Bush and Calderon relations

Washington's failure to change its immigration laws is a blow to pro-U.S. Mexican President Felipe Calderon as he faces his toughest challenges since taking office in December. After a strong start to his presidency, Calderon is struggling to defeat violent gangs that smuggle drugs across the U.S. border and his government is embroiled in tough talks with Congress to hammer out a tax reform. Winning a relaxation of U.S. immigration laws has been the main foreign policy goal of Mexico for years and would earn credit for Calderon, a conservative with a Harvard degree who only won last July's election by under a percentage point. Republicans and Democrats blocked a U.S. Senate vote last Thursday on a bipartisan bill backed by President George W. Bush that included tougher border security measures and a plan to legalize most of the country's 12 million illegal immigrants. While some in the U.S. Congress say they will try to revive the bill with Bush's help, others believe the effort is dead and cannot be restarted. While not as close to Washington as his predecessor Vicente Fox, Calderon is an advocate of free trade who is seen as a natural ally of Bush against Latin American leftist leaders like Venezuelan President Hugo Chavez.

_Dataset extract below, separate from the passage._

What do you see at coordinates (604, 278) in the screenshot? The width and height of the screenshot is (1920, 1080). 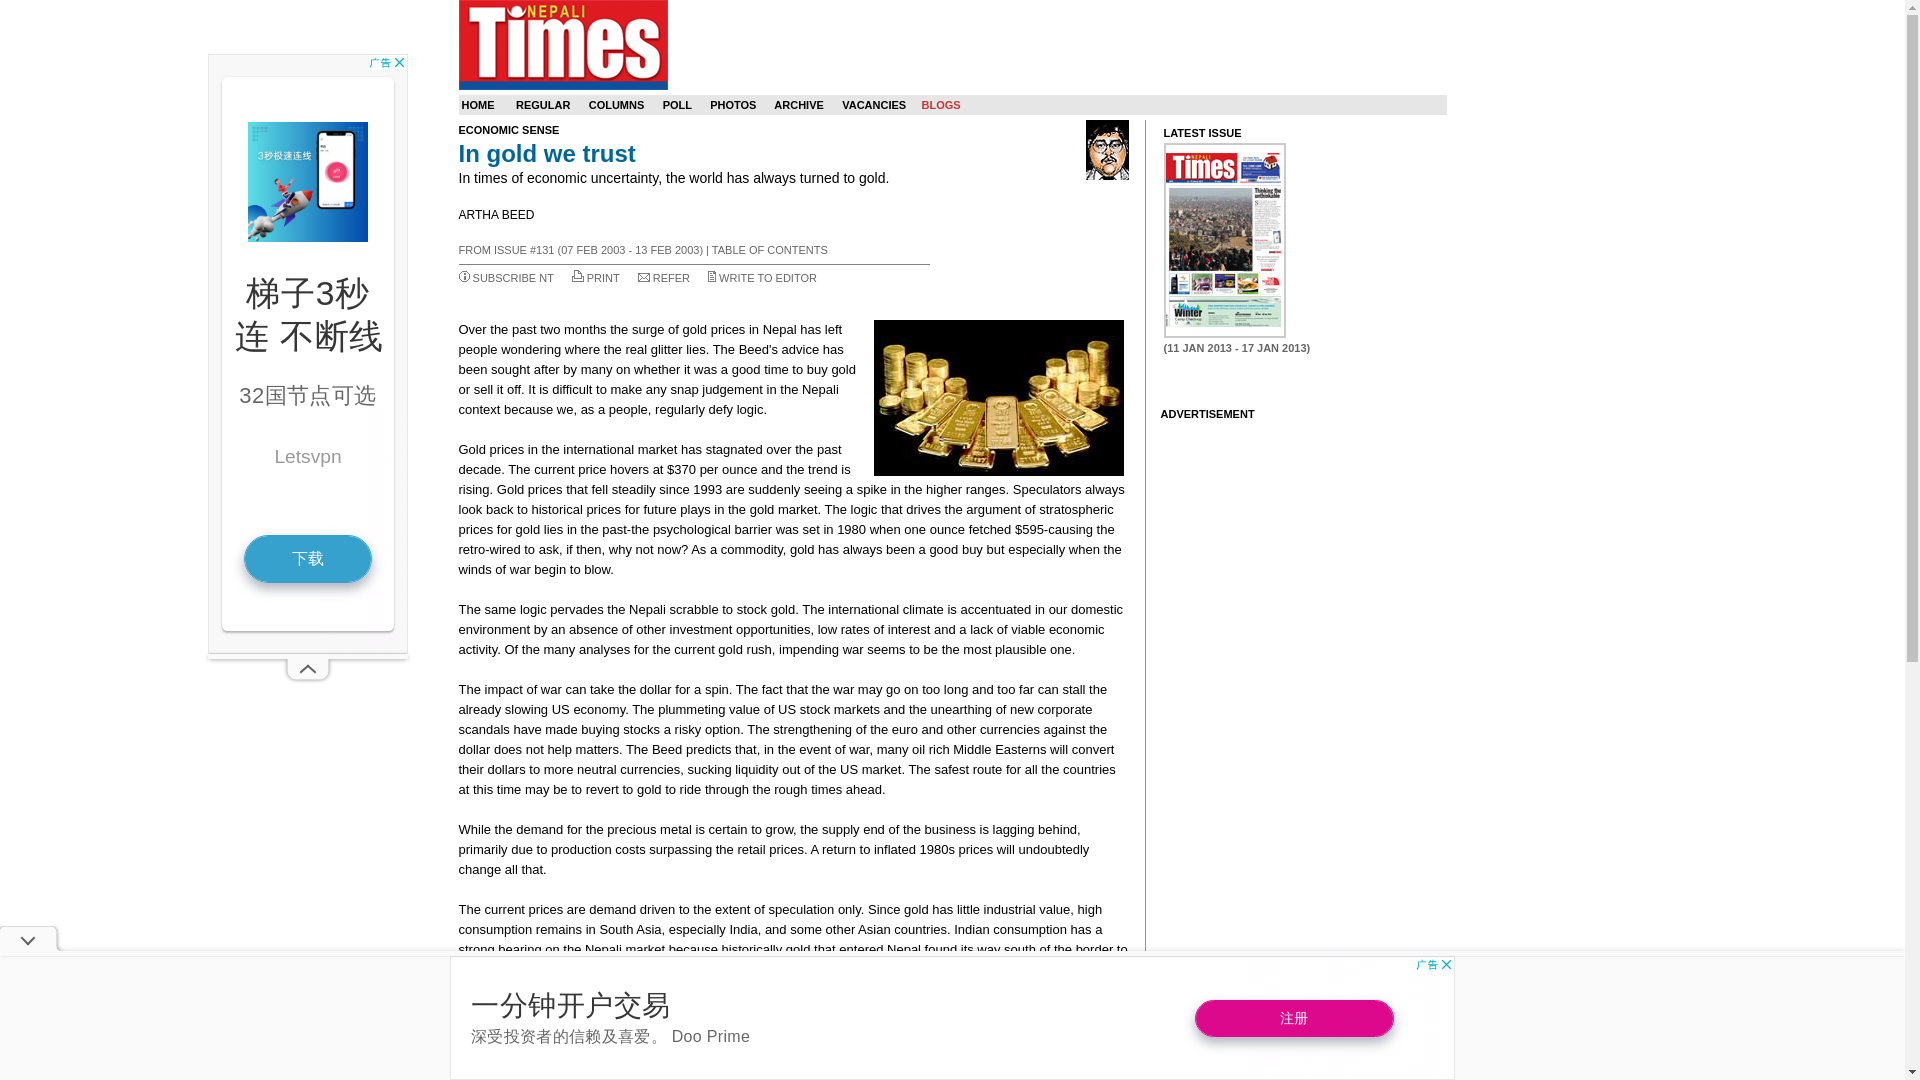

But Mexico, where almost everyone has a friend or relative living in the United States, is upset at Bush's inability to make good on promises to better the lives of the 11 million Mexicans north of the border. Calderon has sent thousands of troops to fight drug cartels in rural Mexico in a war that should cut the flow of cocaine and marijuana across the border. But Mexico's narco gunmen have hit back at police and soldiers and Calderon complains Washington has done little to curb demand for illegal drugs in the United States or the flow of U.S. arms to the cartels. Twenty-three people died in drug violence in one day alone last week and the army is under pressure for the killing of five unarmed civilians are a checkpoint in Sinaloa state. Apart from the drug war, Calderon's other main push is for economic reforms. A former energy minister, he wants to allow more private companies into Mexico's closed oil sector and U.S. firms would benefit. But any hint of foreigners taking control of Mexico's oil raises nationalist hackles, even though the government has no plans to privatize state energy monopoly Pemex. Looser immigration laws in the United States might help Calderon gain an energy reform sought by Washington.